Dat ligt niet per se aan te weinig tijd of geld maar aan de keuzes die de sector zelf heeft gemaakt. De ‘stoornis’-taal zorgt voor afstand tussen cliënt en professional, er is een sterke focus op eenvoudige oplossingen. De werkwijze komt neer op: méér labels als een label niet werkt, doorverwijzing naar een volgend loket als de cliënt niet bij de professional past, en op het rondpompen van cliënten die buiten door de zorg zelf gecreëerde stoornisprogramma’s vallen. Meer geld vragen voor nog meer specifieke benaderingen voor nog specifiekere subgroepen is dus meer van hetzelfde – maar gebeurt voortdurend.
Rommelige jungle
De weg door de rommelige jungle is lastig. Het vraagt van professional en cliënt moed en doorzettingsvermogen om samen te zoeken. Om standvastig te zijn als de ander wil weglopen, of zich volledig afhankelijk opstelt. Om zichzelf niet te belangrijk te maken, te deskundig op te stellen of almachtig te gaan voelen.
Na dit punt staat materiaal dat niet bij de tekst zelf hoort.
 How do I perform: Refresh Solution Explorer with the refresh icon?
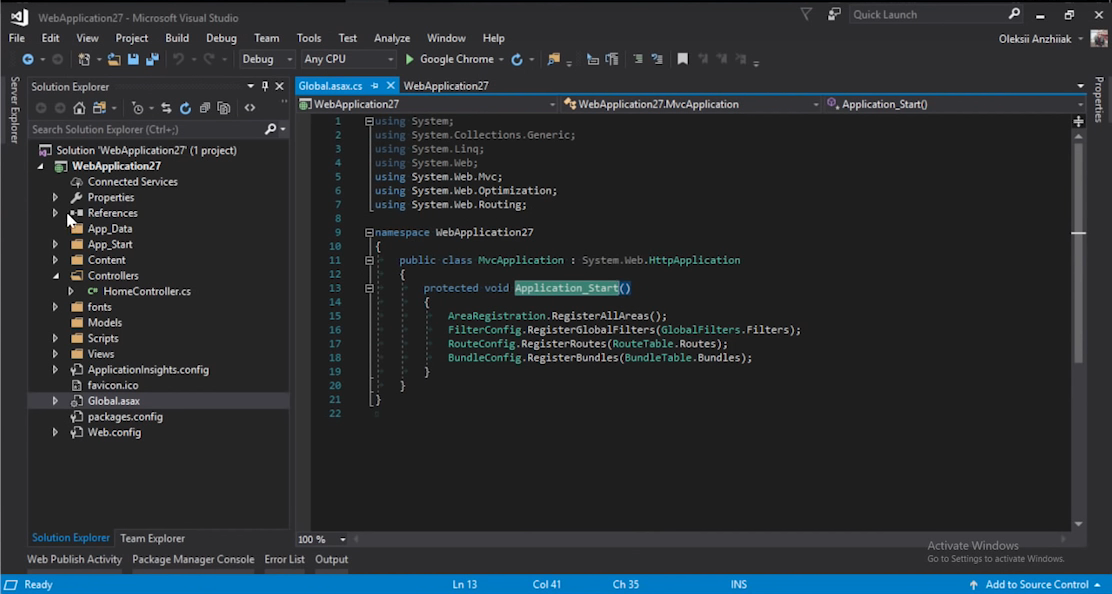(x=185, y=108)
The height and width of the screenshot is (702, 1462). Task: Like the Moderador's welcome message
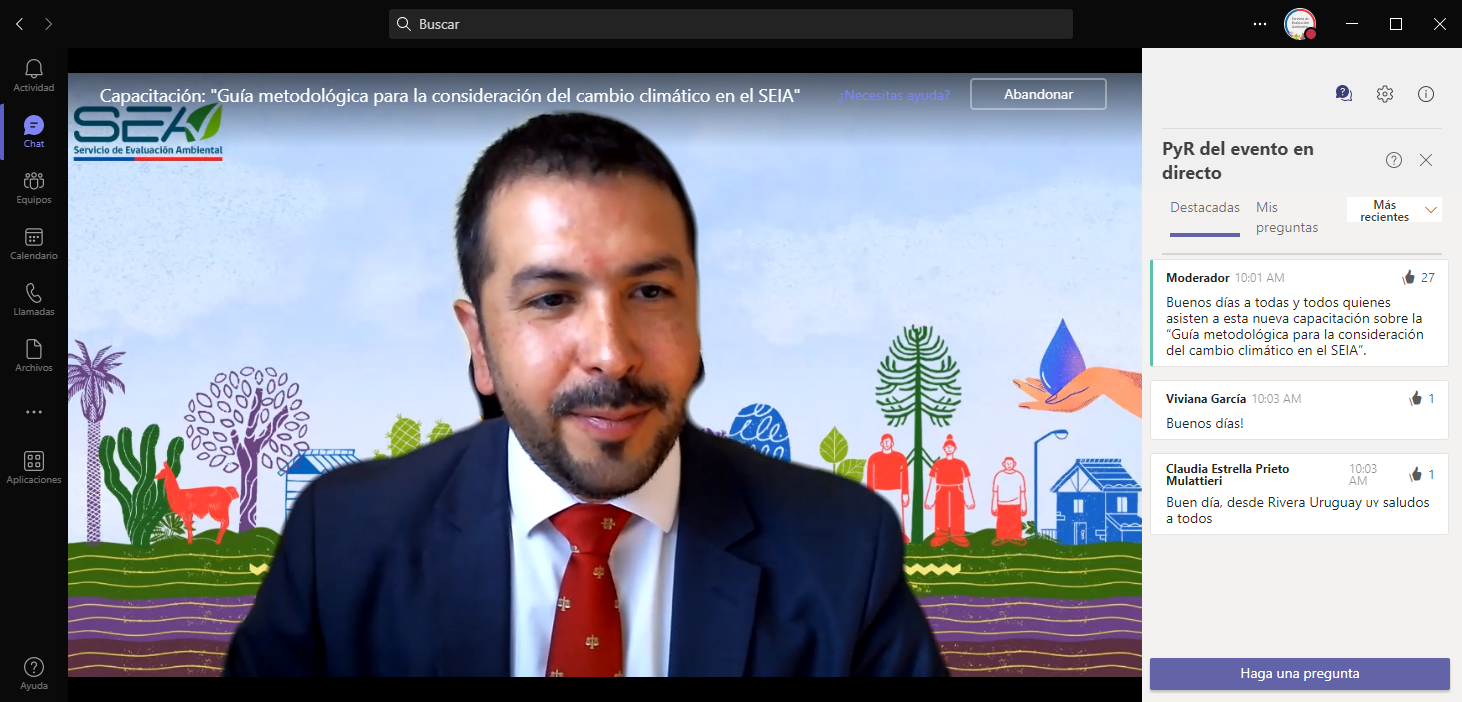tap(1409, 278)
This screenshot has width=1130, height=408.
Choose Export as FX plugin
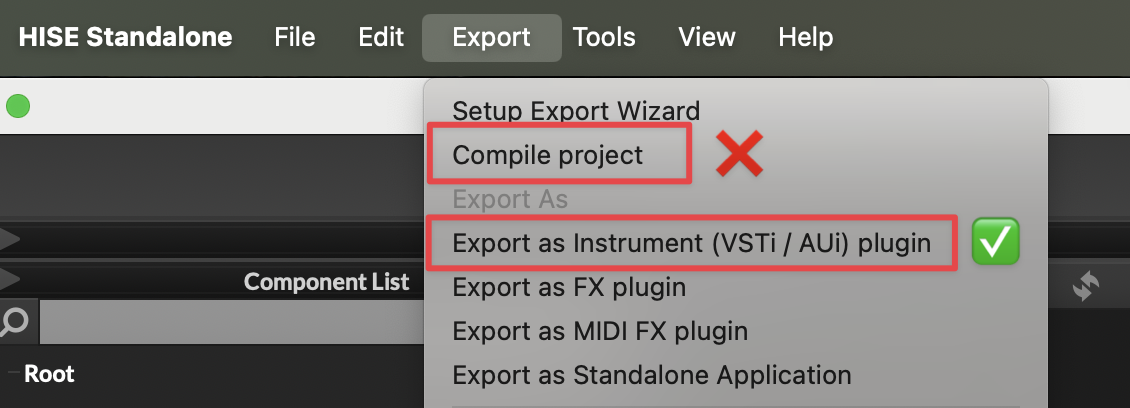(569, 288)
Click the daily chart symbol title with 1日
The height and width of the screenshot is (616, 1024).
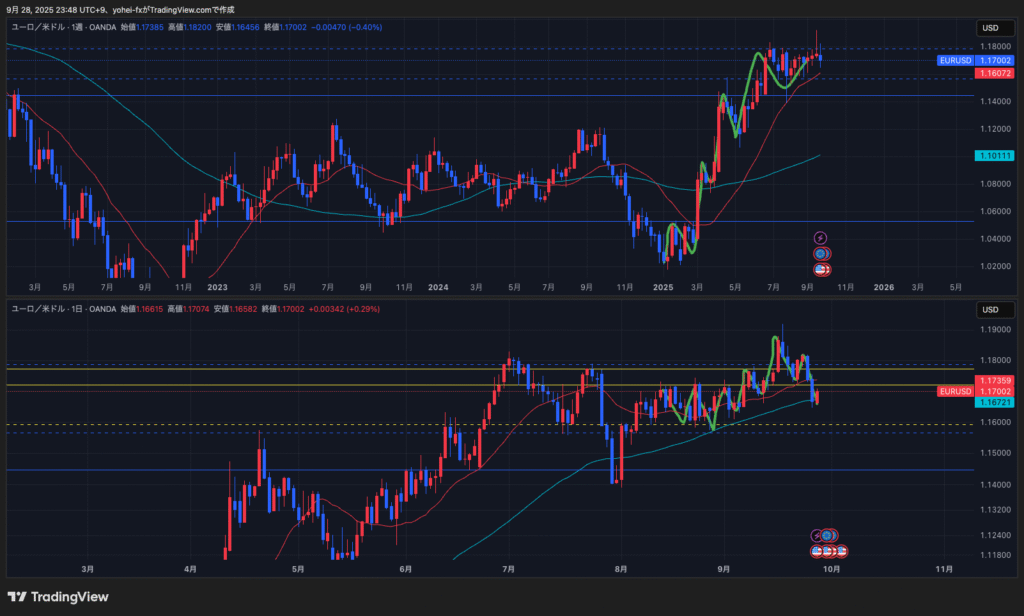pyautogui.click(x=62, y=309)
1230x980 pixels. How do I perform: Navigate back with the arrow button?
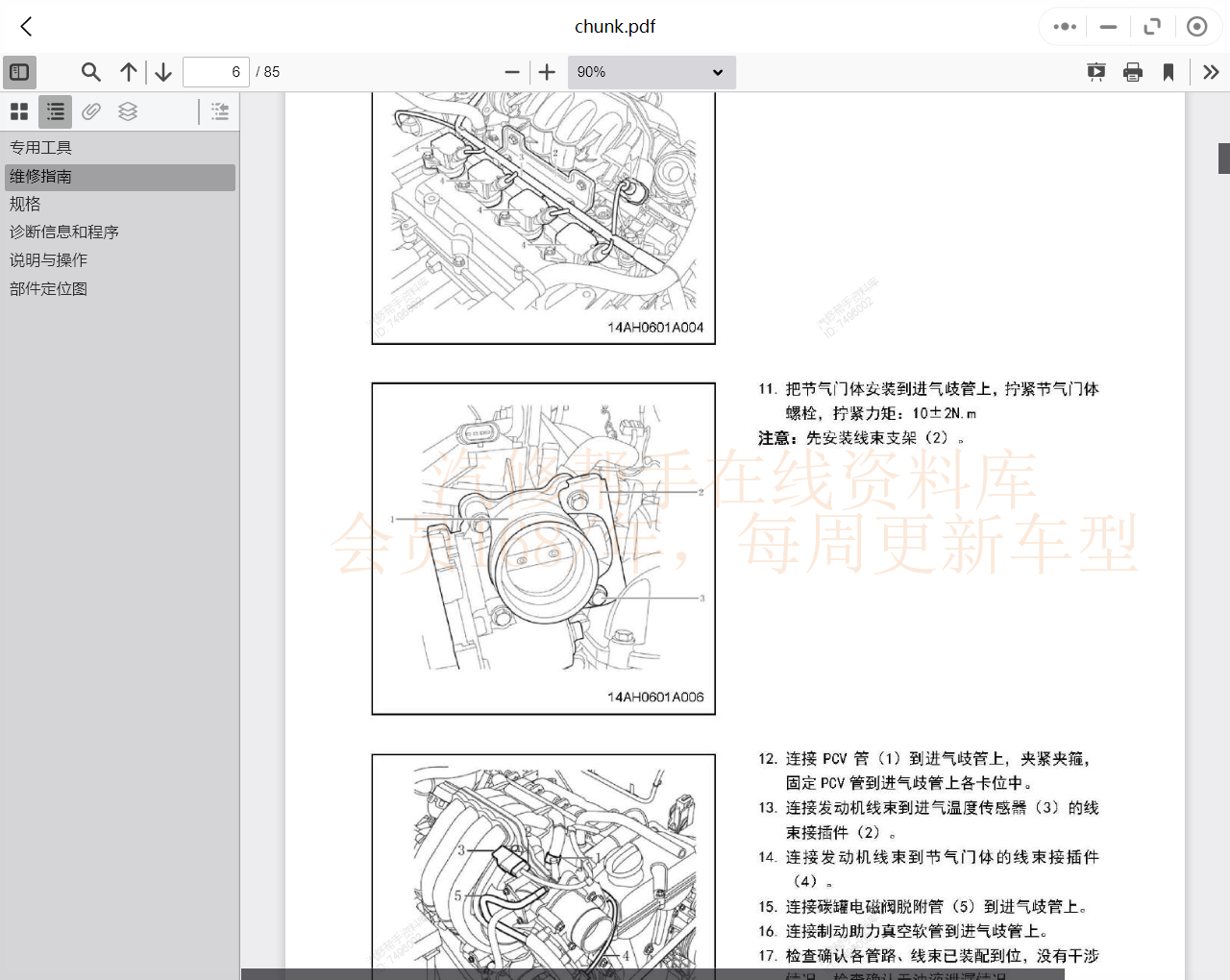click(25, 26)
Wie dat wil leren heeft een stevige eigen basis nodig, een strakke begeleiding en voortdurende reflectie op het eigen handelen. Het helpt om aan de eigen deskundigheid te durven twijfelen, altijd te overleggen en zonodig stevig te onderhandelen met de cliënt. Daarvoor is weinig ruimte in het huidige model. Veel professionals kiezen toch voor meer status door specialisatie in – jawel – stoornissen of behandelingen. Bestuurders en beleidsmakers belonen bijpassende diploma’s en posities. Aandacht voor het proces is schaars, voor de structuur des te meer.
De psychische zorg heeft zich met het symptoom-stoornis model ernstig in de voet geschoten. Door de eigen deskundigheid (en dus macht en inkomen) er zo sterk aan te verbinden is de inzet bovendien flink verhoogd. En met de claim van maakbaarheid zit de sector richting politiek en publiek al helemaal vast.
Geen comité van deskundigen die het eigen vlees keuren
Om echt een stap verder te komen is een breder perspectief nodig. Geen comité van deskundigen die het eigen vlees keuren, maar een brede groep van betrokken burgers die op verschillende manieren met de psychische zorg te maken hebben. Is de sector bereid om haar positie ter discussie te stellen? Om te erkennen dat veel kennis en kunde voorlopig, situationeel en interactioneel is? Om deskundigheidsmacht in te ruilen voor een meer gelijkwaardige relatie met burgers en samenleving?
In die relatie zit namelijk het probleem maar schuilt ook een mogelijke oplossingsrichting. De psychische zorg beschikt absoluut over deskundigheid maar zou die kunnen herontdekken en opnieuw vormgeven, op een manier die dienstbaar is aan de samenleving, niet slechts aan zichzelf. Dat vraagt om het lef om zich te bevrijden uit het zelfgenaaide pak van stoornissen en deskundigheid. Om minder lobbyen voor meer geld, voor uiteindelijk meer van hetzelfde. Om minder de focus te leggen op in de media uitgemeten incidenten en daarop gebaseerde Kamervragen. Om de eigen deskundigheid kritisch te beschouwen en meer interactie te zoeken met de rest van wereld.